Transmission : Debout les héros !

Une enquête très intéressante réalisée par l’Economiste et Sunergia montre que les Marocains n’ont plus de héros, plus de symboles issus de la population susceptibles d’être des « modèles », des exemples à suivre, des porteurs de rêves et d’espoir…

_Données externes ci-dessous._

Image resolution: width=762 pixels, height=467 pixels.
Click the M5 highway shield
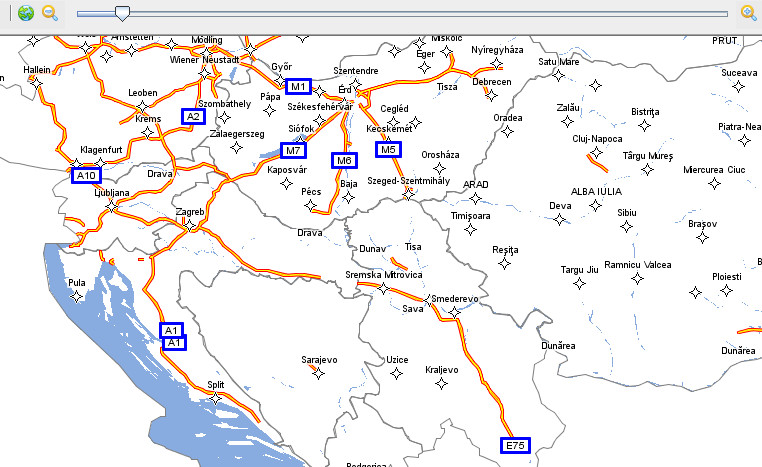pyautogui.click(x=388, y=150)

bref des images auxquelles s’identifier. Ceci est révélateur de notre état d’esprit et encore plus de l’état actuel de notre société. Cela me paraît être particulièrement grave pour notre jeunesse, car partout et toujours les jeunes ont eu besoin de héros identificateurs ; il faut cependant avouer qu’au Maroc, plus qu’ailleurs, il est de bon ton de tirer à vue sur tous ceux qui émergent, qui pourraient «tirer vers le haut» et de les descendre dans les esprits à coup de ragots, rumeurs et autres dénigrements. Ce n’est sûrement qu’une partie de l’explication mais elle est à prendre en compte. Il nous faut donc nous interroger sur ce phénomène, car il existe bien au Maroc, des personnalités, des potentialités, des talents à même d’incarner un idéal et de nous transcender. On le voit d’ailleurs dans l’enquête, c’est le sport qui continue à véhiculer ces héros et Younès El Aynaoui en est un beau symbole. La musique et le cinéma qui, partout dans le monde, sont les meilleurs porteurs et vecteurs de «stars», fournissent chez nous, il est vrai, à l’heure actuelle très peu de références. On peut le déplorer certes mais le vrai problème est peut-être dans le domaine du politique où là le désenchantement est total et où aucune figure n’émerge. Tout cela après tout, n’est-il pas le symbole de notre perte de repères, de notre perte de boussole ?
Parce que vecteurs d’espoir et porteurs d’avenir, les héros sont nécessaires dans toute société et à toute société, la nôtre n’y échappe pas. A nos sportifs donc d’être assez performants et respectables dans leur conduite pour les incarner, à nos artistes d’être suffisamment talentueux et charismatiques pour les représenter eux aussi, mais surtout à la classe politique de réussir à produire des hommes et des femmes capables de restaurer crédibilité, confiance et espérance. Par la promotion de nouveaux visages, de femmes, par le retour au terrain, à la proximité, par le sérieux et promesses tenues… Et puisque dans ce rendez-vous hebdomadaire j’ai voulu évoquer ce sujet des « héros », je souhaiterais adresser un message tout particulier à Brahim Boulami, qui Dieu merci, est en train de prouver son innocence. A l’époque de la suspicion peu nombreux étaient ceux qui ne lui jetaient pas l’approbe et lui apportaient leur soutien.
Parmi ceux-là, au premier rang figuraient Najib Salmi de l’Opinion et Hassan Benaddad de ALM, sans connaître Brahim Boulami j’avais à ce moment-là consacré une chronique à son sujet pour un message de sympathie. Je voudrais ici lui renouveler des paroles d’encouragement et d’espoir et surtout lui demander de «rester debout» comme il l’a fait. Nous avons besoin d’un héros, qu’il puisse vite en regagner le nombre.